I have always loved desert plants. Or admired them. Actually I think the latter led to the former. There's something wonderful about a plant that can sit, without water, for months and months of scorching heat, revivify magically within hours or days of rain, and top the whole cycle off with beautiful flowers. If you add an interesting seed, like this one with its silken pappus and curious torsion you just have a wonderful plant. Even the achenes are arrayed interestingly. Wow.

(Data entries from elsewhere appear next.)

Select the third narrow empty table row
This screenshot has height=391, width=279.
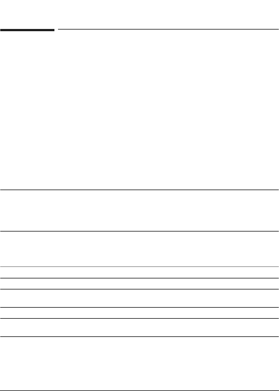tap(139, 313)
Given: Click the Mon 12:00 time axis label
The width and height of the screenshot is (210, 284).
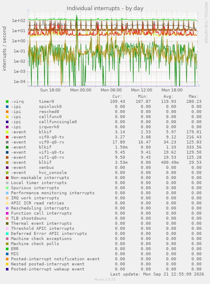Looking at the screenshot, I should [142, 90].
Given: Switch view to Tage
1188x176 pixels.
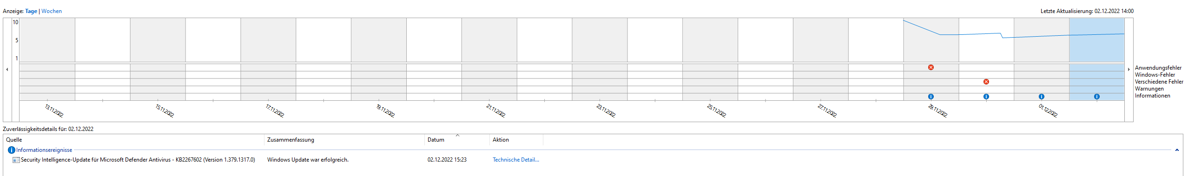Looking at the screenshot, I should [x=31, y=11].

My personal love affair with succulents eventually led me to caudiciforms, those xerophytes that store water in an enlarged organ derived from stem tissue and located at or near soil level. There are caudiciform members of many planat families, it's one of the obvious ways to store water. The genus Pelargonium, with its swollen stems has obviously headed down this road. Our grandparents, or maybe great grandparents overwintered common garden Geraniums by hanging them upside down in a cool location for the winter. There was enough storage capacity in those succulent stems to carry the plants through the winter. The desert species, like P. hirtum, just spend dry periods defoliated and looking dead. Rains bring refoliation, flowering, and in the case of this particular species, abundant seed production.
Hi Chris,
ReplyDeletethought you'd enjoy this website...if you haven't already!
(it is in Japanese, but I'm sending you the translated link)
Here
Enjoy!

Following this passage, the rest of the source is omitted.